In the cross-sectional part of the study, the Charcot foot group had higher HbA1c levels than the other groups. When assessing the rate of change of HbA1c between 1999 and 2002, the only statistically significant differences were between those with non-Charcot foot complication and those without any foot complications. As seen in Figure 1, HbA1c in people with Charcot foot is also notably and persistently higher than in those without the condition.
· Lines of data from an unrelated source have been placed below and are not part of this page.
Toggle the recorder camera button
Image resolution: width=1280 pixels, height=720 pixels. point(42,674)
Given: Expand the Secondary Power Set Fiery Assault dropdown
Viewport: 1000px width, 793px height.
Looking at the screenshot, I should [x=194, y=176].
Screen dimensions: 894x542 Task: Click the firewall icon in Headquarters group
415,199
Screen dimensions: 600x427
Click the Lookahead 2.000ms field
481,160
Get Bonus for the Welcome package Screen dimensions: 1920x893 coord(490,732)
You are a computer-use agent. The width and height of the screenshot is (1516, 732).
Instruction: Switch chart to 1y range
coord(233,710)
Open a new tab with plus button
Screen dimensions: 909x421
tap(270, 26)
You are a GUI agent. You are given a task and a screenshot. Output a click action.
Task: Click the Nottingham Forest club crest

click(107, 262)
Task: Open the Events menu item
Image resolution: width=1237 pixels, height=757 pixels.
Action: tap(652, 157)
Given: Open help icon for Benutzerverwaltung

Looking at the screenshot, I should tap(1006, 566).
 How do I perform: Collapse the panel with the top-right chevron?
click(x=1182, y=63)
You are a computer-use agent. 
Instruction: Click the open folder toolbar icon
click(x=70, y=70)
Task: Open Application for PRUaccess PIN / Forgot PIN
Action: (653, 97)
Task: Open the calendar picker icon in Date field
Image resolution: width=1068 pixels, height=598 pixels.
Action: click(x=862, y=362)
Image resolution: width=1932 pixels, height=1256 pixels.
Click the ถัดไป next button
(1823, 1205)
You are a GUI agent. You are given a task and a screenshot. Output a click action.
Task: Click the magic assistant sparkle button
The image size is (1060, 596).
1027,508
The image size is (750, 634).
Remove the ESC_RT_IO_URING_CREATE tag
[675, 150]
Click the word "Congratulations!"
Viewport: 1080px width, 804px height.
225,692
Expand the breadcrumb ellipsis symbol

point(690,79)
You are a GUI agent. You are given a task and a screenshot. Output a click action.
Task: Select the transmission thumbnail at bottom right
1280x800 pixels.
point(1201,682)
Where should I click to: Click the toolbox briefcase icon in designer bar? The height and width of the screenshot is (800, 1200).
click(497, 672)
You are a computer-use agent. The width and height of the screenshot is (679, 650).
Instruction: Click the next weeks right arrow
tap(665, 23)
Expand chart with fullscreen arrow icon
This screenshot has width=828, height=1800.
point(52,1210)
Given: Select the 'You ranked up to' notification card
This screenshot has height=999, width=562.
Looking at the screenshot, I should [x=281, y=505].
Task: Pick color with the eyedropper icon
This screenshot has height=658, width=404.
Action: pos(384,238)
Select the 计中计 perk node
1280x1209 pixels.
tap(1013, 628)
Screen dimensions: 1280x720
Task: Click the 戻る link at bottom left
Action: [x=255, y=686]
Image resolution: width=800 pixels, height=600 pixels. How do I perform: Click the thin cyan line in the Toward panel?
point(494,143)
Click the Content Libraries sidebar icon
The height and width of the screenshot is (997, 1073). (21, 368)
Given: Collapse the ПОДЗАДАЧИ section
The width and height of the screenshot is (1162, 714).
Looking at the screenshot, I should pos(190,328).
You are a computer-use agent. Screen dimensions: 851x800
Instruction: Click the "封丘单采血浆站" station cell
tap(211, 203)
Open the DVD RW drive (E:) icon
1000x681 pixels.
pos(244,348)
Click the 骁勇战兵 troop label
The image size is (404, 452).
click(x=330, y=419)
The lack of statistical significance may be related to the small number of people with Charcot foot in this study and a larger population study would have included more patients with Charcot foot, improving statistical power. However, the prevalence of Charcot foot in our study is comparable to that in other papers (Rajbhandari et al, 2002). This study is dependent on the quality of entered information, which may contain errors. The control groups consisted of people attending the hospital foot and routine diabetes clinics, and most people attending the foot clinic have foot ulceration, usually of neuro-ischaemic origin, although some individuals may have purely ischaemic foot ulcers. Likewise, some of those attending the routine diabetes clinic may have had neuropathy. Hospital clinic attendees tend to have poorer glycaemic control and more complications than those being managed in primary care (Goyder et al, 1998) thus, there may be an underestimation of the difference in metabolic and clinical characteristics between Charcot foot patients and the general population with diabetes. Although a prospective study may be more accurate than the observational longitudinal data used, it would be difficult to obtain large enough numbers to carry this out.

Glycaemic control, peripheral sensory neuropathy and a good blood supply seem to have a role in the pathogenesis of Charcot foot. Further appropriate intervention studies may help address the impact of these clinical and biochemical risk factors on the development of Charcot foot.

We would like to acknowledge the hard work of Mr Phil Wallace in retrieving the data and Professor Peter Thomas of the Dorset Research and Development Support Unit for his invaluable statistical advice. The cross-sectional data was presented in poster form at the Diabetes UK Annual Professional Conference, 2003.